** start of Text section **
Cheney was one of several top U.S. officials to speak Monday at events marking the fifth anniversary of the attacks.
Earlier in the day, President George W. Bush and his wife, Laura, participated in moments of silence at Ground Zero and met with first responders in New York before traveling to events in Shanksville, Pennsylvania,and the Pentagon, near Washington.
Bush was due to deliver a nationally elevised address on the occasion from the White House on Monday evening.
Cheney said that since the attacks of Sept. 11, ''we have learned that oceans do not protect us, and threats that gather thousands of miles away can now find us here at home.''
Speaking at the same ceremony, Defense Secretary Donald Rumsfeld said that while terrorists are in many ways ''failing'' -- citing U.S.-led efforts to cut off support in Iraq and Afghanistan -- continued commitment is needed to ''fight the extremists wherever they are.''
''They try every day to convince us to doubt our prospects, to distrust one another and to believe that the battle against them cannot be won or is not worth the costs,'' Rumsfeld said.
** end of Text section **
Short problem a:
According to the news excerpt, which official spoke at the same ceremony as Cheney?
** start of Records supplied **
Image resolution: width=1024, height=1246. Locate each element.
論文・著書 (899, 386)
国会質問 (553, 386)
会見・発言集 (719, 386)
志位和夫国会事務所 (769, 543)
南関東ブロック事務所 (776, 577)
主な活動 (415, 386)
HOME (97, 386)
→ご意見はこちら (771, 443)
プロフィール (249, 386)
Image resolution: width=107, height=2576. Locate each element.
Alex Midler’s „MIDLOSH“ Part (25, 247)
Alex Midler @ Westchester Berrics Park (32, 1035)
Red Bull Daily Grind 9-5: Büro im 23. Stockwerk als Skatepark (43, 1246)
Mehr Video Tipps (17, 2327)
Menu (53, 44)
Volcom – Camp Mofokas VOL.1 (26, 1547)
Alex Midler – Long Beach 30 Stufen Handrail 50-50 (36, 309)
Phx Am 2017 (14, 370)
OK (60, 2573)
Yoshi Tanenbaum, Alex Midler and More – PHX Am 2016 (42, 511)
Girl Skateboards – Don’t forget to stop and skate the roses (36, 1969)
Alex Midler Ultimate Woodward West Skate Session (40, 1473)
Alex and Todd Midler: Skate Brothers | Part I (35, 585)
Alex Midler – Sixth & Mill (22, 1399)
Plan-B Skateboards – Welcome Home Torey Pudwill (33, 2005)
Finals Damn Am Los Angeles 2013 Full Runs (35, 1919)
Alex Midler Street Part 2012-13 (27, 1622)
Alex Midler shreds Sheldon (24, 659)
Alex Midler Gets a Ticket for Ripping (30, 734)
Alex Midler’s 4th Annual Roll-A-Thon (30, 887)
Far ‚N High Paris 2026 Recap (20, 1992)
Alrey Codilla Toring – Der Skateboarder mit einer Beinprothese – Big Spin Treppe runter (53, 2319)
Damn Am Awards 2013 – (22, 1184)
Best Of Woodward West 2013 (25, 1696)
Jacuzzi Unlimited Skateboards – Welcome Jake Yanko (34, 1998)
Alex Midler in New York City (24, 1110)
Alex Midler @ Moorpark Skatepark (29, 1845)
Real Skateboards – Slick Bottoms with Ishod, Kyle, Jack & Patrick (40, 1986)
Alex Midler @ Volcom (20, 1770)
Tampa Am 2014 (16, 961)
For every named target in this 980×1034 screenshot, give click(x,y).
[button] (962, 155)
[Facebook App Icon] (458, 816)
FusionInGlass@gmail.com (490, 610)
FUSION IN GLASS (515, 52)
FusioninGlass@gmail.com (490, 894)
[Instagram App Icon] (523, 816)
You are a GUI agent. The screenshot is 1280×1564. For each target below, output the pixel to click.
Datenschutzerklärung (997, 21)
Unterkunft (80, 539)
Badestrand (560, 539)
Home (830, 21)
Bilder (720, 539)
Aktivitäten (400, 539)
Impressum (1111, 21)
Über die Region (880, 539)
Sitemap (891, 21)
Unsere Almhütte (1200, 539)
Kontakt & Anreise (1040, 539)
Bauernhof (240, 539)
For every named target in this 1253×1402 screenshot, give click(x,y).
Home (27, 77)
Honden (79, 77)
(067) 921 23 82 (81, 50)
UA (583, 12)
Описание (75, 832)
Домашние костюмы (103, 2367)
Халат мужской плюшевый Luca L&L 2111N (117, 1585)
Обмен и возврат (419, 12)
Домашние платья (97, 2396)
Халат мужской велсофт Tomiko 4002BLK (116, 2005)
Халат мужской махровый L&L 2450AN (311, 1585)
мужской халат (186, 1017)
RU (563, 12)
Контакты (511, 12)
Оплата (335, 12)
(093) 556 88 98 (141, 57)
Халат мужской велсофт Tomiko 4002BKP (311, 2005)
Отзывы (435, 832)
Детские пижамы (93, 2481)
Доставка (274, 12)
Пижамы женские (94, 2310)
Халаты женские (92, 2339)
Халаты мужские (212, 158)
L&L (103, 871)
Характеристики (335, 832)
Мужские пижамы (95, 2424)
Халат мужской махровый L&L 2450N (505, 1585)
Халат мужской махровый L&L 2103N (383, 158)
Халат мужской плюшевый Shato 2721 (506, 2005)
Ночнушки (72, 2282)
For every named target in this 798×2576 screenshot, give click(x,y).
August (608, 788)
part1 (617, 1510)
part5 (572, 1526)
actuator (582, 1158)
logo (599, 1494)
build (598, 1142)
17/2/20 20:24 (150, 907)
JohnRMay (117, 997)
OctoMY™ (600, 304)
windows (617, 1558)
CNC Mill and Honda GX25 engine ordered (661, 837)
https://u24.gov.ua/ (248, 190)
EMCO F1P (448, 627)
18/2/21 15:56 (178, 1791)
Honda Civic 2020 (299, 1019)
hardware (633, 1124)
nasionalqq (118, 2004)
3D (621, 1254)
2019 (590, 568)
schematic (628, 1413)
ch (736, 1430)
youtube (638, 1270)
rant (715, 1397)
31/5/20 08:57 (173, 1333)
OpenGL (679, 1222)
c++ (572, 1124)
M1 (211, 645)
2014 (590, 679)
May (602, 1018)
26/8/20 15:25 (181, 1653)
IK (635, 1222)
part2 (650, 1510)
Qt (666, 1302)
** end of Records supplied **
Short problem b:
In the listing, echo the lines from the one with "Халаты женские (92, 2339)" to the one with "Honda Civic 2020 (299, 1019)".

Exercise answer a:
Defense Secretary Donald Rumsfeld.

Exercise answer b:
Халаты женские (92, 2339)
Халаты мужские (212, 158)
L&L (103, 871)
Характеристики (335, 832)
Мужские пижамы (95, 2424)
Халат мужской махровый L&L 2450N (505, 1585)
Халат мужской махровый L&L 2103N (383, 158)
Халат мужской плюшевый Shato 2721 (506, 2005)
Ночнушки (72, 2282)
For every named target in this 798×2576 screenshot, give click(x,y).
August (608, 788)
part1 (617, 1510)
part5 (572, 1526)
actuator (582, 1158)
logo (599, 1494)
build (598, 1142)
17/2/20 20:24 (150, 907)
JohnRMay (117, 997)
OctoMY™ (600, 304)
windows (617, 1558)
CNC Mill and Honda GX25 engine ordered (661, 837)
https://u24.gov.ua/ (248, 190)
EMCO F1P (448, 627)
18/2/21 15:56 (178, 1791)
Honda Civic 2020 (299, 1019)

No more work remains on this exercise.